======== Source material ========

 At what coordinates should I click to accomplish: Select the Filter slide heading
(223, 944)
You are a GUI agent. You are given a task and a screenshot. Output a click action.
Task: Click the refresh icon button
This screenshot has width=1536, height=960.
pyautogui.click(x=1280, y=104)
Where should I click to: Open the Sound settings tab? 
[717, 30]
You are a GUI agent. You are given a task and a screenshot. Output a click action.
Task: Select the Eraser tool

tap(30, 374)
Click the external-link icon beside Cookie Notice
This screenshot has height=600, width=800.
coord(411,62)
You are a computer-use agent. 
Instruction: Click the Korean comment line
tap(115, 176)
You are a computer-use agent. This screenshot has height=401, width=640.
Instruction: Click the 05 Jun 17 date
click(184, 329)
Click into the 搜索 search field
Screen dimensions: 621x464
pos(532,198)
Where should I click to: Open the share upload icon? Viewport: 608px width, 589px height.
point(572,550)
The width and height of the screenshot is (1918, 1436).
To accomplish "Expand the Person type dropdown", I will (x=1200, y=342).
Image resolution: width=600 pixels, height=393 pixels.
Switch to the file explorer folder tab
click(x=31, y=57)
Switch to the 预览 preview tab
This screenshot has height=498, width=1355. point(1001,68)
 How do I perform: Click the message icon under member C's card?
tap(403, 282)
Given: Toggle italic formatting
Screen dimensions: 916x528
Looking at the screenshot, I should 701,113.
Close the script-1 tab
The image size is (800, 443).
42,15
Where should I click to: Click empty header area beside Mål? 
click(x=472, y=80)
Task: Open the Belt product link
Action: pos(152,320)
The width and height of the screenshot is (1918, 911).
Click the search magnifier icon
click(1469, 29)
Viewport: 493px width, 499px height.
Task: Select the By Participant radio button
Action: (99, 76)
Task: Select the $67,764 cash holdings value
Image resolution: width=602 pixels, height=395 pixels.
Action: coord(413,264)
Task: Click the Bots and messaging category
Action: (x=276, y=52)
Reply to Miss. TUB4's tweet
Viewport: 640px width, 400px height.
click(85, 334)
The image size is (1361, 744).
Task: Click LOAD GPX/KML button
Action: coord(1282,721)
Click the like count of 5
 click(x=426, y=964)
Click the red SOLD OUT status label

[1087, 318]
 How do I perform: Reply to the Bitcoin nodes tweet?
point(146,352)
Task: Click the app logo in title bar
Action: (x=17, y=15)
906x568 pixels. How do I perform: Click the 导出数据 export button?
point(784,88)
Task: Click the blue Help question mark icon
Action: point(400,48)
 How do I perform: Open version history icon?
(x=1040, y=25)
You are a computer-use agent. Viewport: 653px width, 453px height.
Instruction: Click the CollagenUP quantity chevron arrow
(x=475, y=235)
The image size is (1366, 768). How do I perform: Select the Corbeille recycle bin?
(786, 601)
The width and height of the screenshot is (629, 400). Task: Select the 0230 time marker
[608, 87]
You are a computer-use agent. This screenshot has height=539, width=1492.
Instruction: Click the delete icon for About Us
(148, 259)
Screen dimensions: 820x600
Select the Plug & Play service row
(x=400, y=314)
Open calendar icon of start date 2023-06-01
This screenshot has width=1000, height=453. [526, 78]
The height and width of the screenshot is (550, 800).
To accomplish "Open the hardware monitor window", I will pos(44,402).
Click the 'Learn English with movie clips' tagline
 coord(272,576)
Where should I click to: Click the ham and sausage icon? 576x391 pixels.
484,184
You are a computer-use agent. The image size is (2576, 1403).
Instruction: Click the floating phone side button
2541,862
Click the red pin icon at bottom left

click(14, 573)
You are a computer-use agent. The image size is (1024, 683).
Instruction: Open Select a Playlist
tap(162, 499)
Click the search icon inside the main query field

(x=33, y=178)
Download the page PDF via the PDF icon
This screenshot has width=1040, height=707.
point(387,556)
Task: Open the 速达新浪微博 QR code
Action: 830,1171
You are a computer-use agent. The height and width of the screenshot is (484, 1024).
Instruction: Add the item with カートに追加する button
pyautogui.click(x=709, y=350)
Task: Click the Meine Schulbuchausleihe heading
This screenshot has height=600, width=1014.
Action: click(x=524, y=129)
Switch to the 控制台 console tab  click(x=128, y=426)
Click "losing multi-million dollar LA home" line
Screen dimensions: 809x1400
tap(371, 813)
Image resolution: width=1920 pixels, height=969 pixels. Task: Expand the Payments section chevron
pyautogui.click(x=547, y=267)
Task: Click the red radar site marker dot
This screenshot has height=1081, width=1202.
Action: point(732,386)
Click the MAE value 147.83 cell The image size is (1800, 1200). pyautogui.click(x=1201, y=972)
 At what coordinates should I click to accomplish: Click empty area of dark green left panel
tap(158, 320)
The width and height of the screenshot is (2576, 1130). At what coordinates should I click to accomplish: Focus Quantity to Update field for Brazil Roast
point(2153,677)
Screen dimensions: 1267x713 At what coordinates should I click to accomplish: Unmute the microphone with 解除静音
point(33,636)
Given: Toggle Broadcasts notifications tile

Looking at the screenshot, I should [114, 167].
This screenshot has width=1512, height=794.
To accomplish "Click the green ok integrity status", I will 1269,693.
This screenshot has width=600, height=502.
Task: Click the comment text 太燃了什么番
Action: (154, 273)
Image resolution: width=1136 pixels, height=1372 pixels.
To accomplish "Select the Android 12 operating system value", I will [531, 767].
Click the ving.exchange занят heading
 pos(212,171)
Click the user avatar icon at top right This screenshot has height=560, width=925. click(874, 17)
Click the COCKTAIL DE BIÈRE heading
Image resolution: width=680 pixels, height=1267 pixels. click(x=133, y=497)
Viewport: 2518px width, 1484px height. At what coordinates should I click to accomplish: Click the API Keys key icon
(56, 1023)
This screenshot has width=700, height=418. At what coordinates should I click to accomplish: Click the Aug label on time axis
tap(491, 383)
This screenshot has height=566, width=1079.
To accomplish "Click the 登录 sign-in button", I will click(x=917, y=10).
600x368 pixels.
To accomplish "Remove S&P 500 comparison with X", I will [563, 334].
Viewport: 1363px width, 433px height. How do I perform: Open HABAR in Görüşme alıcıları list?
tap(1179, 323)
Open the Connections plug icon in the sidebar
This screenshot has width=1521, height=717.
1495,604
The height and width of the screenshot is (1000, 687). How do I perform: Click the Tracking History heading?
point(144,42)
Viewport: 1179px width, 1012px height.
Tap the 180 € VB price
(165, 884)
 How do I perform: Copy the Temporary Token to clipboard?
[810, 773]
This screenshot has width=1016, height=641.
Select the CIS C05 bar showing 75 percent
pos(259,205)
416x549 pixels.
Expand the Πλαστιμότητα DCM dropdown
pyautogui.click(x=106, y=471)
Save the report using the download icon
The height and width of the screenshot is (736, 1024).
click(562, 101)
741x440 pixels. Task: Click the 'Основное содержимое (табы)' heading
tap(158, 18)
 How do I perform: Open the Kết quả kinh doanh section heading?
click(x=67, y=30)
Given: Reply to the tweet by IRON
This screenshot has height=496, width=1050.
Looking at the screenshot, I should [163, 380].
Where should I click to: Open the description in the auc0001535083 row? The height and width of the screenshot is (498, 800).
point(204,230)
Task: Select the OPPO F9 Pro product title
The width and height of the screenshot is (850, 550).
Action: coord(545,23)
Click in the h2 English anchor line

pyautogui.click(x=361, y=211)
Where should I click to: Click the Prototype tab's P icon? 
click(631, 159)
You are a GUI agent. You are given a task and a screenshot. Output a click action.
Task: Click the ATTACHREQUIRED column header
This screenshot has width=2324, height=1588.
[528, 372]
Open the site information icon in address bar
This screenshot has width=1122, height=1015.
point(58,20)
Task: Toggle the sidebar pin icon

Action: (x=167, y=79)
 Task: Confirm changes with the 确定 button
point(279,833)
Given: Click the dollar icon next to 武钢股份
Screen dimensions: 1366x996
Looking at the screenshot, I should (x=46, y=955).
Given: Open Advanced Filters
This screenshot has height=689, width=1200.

========

### [What you should do]
Each record must be reproduced exactly. Keep every one.

### [Answer box]
 At what coordinates should I click to accomplish: Select the Filter slide heading
(223, 944)
You are a GUI agent. You are given a task and a screenshot. Output a click action.
Task: Click the refresh icon button
This screenshot has width=1536, height=960.
pyautogui.click(x=1280, y=104)
Where should I click to: Open the Sound settings tab? 
[717, 30]
You are a GUI agent. You are given a task and a screenshot. Output a click action.
Task: Select the Eraser tool

tap(30, 374)
Click the external-link icon beside Cookie Notice
This screenshot has height=600, width=800.
coord(411,62)
You are a computer-use agent. 
Instruction: Click the Korean comment line
tap(115, 176)
You are a computer-use agent. This screenshot has height=401, width=640.
Instruction: Click the 05 Jun 17 date
click(184, 329)
Click into the 搜索 search field
Screen dimensions: 621x464
pos(532,198)
Where should I click to: Open the share upload icon? Viewport: 608px width, 589px height.
point(572,550)
The width and height of the screenshot is (1918, 1436).
To accomplish "Expand the Person type dropdown", I will (x=1200, y=342).
Image resolution: width=600 pixels, height=393 pixels.
Switch to the file explorer folder tab
click(x=31, y=57)
Switch to the 预览 preview tab
This screenshot has height=498, width=1355. point(1001,68)
 How do I perform: Click the message icon under member C's card?
tap(403, 282)
Given: Toggle italic formatting
Screen dimensions: 916x528
Looking at the screenshot, I should 701,113.
Close the script-1 tab
The image size is (800, 443).
42,15
Where should I click to: Click empty header area beside Mål? 
click(x=472, y=80)
Task: Open the Belt product link
Action: pos(152,320)
The width and height of the screenshot is (1918, 911).
Click the search magnifier icon
click(1469, 29)
Viewport: 493px width, 499px height.
Task: Select the By Participant radio button
Action: (99, 76)
Task: Select the $67,764 cash holdings value
Image resolution: width=602 pixels, height=395 pixels.
Action: coord(413,264)
Task: Click the Bots and messaging category
Action: (x=276, y=52)
Reply to Miss. TUB4's tweet
Viewport: 640px width, 400px height.
click(85, 334)
The image size is (1361, 744).
Task: Click LOAD GPX/KML button
Action: coord(1282,721)
Click the like count of 5
 click(x=426, y=964)
Click the red SOLD OUT status label

[1087, 318]
 How do I perform: Reply to the Bitcoin nodes tweet?
point(146,352)
Task: Click the app logo in title bar
Action: (x=17, y=15)
906x568 pixels. How do I perform: Click the 导出数据 export button?
point(784,88)
Task: Click the blue Help question mark icon
Action: point(400,48)
 How do I perform: Open version history icon?
(x=1040, y=25)
You are a computer-use agent. Viewport: 653px width, 453px height.
Instruction: Click the CollagenUP quantity chevron arrow
(x=475, y=235)
The image size is (1366, 768). How do I perform: Select the Corbeille recycle bin?
(786, 601)
The width and height of the screenshot is (629, 400). Task: Select the 0230 time marker
[608, 87]
You are a computer-use agent. This screenshot has height=539, width=1492.
Instruction: Click the delete icon for About Us
(148, 259)
Screen dimensions: 820x600
Select the Plug & Play service row
(x=400, y=314)
Open calendar icon of start date 2023-06-01
This screenshot has width=1000, height=453. [526, 78]
The height and width of the screenshot is (550, 800).
To accomplish "Open the hardware monitor window", I will pos(44,402).
Click the 'Learn English with movie clips' tagline
 coord(272,576)
Where should I click to: Click the ham and sausage icon? 576x391 pixels.
484,184
You are a computer-use agent. The image size is (2576, 1403).
Instruction: Click the floating phone side button
2541,862
Click the red pin icon at bottom left

click(14, 573)
You are a computer-use agent. The image size is (1024, 683).
Instruction: Open Select a Playlist
tap(162, 499)
Click the search icon inside the main query field

(x=33, y=178)
Download the page PDF via the PDF icon
This screenshot has width=1040, height=707.
point(387,556)
Task: Open the 速达新浪微博 QR code
Action: 830,1171
You are a computer-use agent. The height and width of the screenshot is (484, 1024).
Instruction: Add the item with カートに追加する button
pyautogui.click(x=709, y=350)
Task: Click the Meine Schulbuchausleihe heading
This screenshot has height=600, width=1014.
Action: click(x=524, y=129)
Switch to the 控制台 console tab  click(x=128, y=426)
Click "losing multi-million dollar LA home" line
Screen dimensions: 809x1400
tap(371, 813)
Image resolution: width=1920 pixels, height=969 pixels. Task: Expand the Payments section chevron
pyautogui.click(x=547, y=267)
Task: Click the red radar site marker dot
This screenshot has height=1081, width=1202.
Action: point(732,386)
Click the MAE value 147.83 cell The image size is (1800, 1200). pyautogui.click(x=1201, y=972)
 At what coordinates should I click to accomplish: Click empty area of dark green left panel
tap(158, 320)
The width and height of the screenshot is (2576, 1130). At what coordinates should I click to accomplish: Focus Quantity to Update field for Brazil Roast
point(2153,677)
Screen dimensions: 1267x713 At what coordinates should I click to accomplish: Unmute the microphone with 解除静音
point(33,636)
Given: Toggle Broadcasts notifications tile

Looking at the screenshot, I should [114, 167].
This screenshot has width=1512, height=794.
To accomplish "Click the green ok integrity status", I will 1269,693.
This screenshot has width=600, height=502.
Task: Click the comment text 太燃了什么番
Action: (154, 273)
Image resolution: width=1136 pixels, height=1372 pixels.
To accomplish "Select the Android 12 operating system value", I will [531, 767].
Click the ving.exchange занят heading
 pos(212,171)
Click the user avatar icon at top right This screenshot has height=560, width=925. click(874, 17)
Click the COCKTAIL DE BIÈRE heading
Image resolution: width=680 pixels, height=1267 pixels. click(x=133, y=497)
Viewport: 2518px width, 1484px height. At what coordinates should I click to accomplish: Click the API Keys key icon
(56, 1023)
This screenshot has width=700, height=418. At what coordinates should I click to accomplish: Click the Aug label on time axis
tap(491, 383)
This screenshot has height=566, width=1079.
To accomplish "Click the 登录 sign-in button", I will click(x=917, y=10).
600x368 pixels.
To accomplish "Remove S&P 500 comparison with X", I will [563, 334].
Viewport: 1363px width, 433px height. How do I perform: Open HABAR in Görüşme alıcıları list?
tap(1179, 323)
Open the Connections plug icon in the sidebar
This screenshot has width=1521, height=717.
1495,604
The height and width of the screenshot is (1000, 687). How do I perform: Click the Tracking History heading?
point(144,42)
Viewport: 1179px width, 1012px height.
Tap the 180 € VB price
(165, 884)
 How do I perform: Copy the Temporary Token to clipboard?
[810, 773]
This screenshot has width=1016, height=641.
Select the CIS C05 bar showing 75 percent
pos(259,205)
416x549 pixels.
Expand the Πλαστιμότητα DCM dropdown
pyautogui.click(x=106, y=471)
Save the report using the download icon
The height and width of the screenshot is (736, 1024).
click(562, 101)
741x440 pixels. Task: Click the 'Основное содержимое (табы)' heading
tap(158, 18)
 How do I perform: Open the Kết quả kinh doanh section heading?
click(x=67, y=30)
Given: Reply to the tweet by IRON
This screenshot has height=496, width=1050.
Looking at the screenshot, I should [163, 380].
Where should I click to: Open the description in the auc0001535083 row? The height and width of the screenshot is (498, 800).
point(204,230)
Task: Select the OPPO F9 Pro product title
The width and height of the screenshot is (850, 550).
Action: coord(545,23)
Click in the h2 English anchor line

pyautogui.click(x=361, y=211)
Where should I click to: Click the Prototype tab's P icon? 
click(631, 159)
You are a GUI agent. You are given a task and a screenshot. Output a click action.
Task: Click the ATTACHREQUIRED column header
This screenshot has width=2324, height=1588.
[528, 372]
Open the site information icon in address bar
This screenshot has width=1122, height=1015.
point(58,20)
Task: Toggle the sidebar pin icon

Action: (x=167, y=79)
 Task: Confirm changes with the 确定 button
point(279,833)
Given: Click the dollar icon next to 武钢股份
Screen dimensions: 1366x996
Looking at the screenshot, I should (x=46, y=955).
Given: Open Advanced Filters
This screenshot has height=689, width=1200.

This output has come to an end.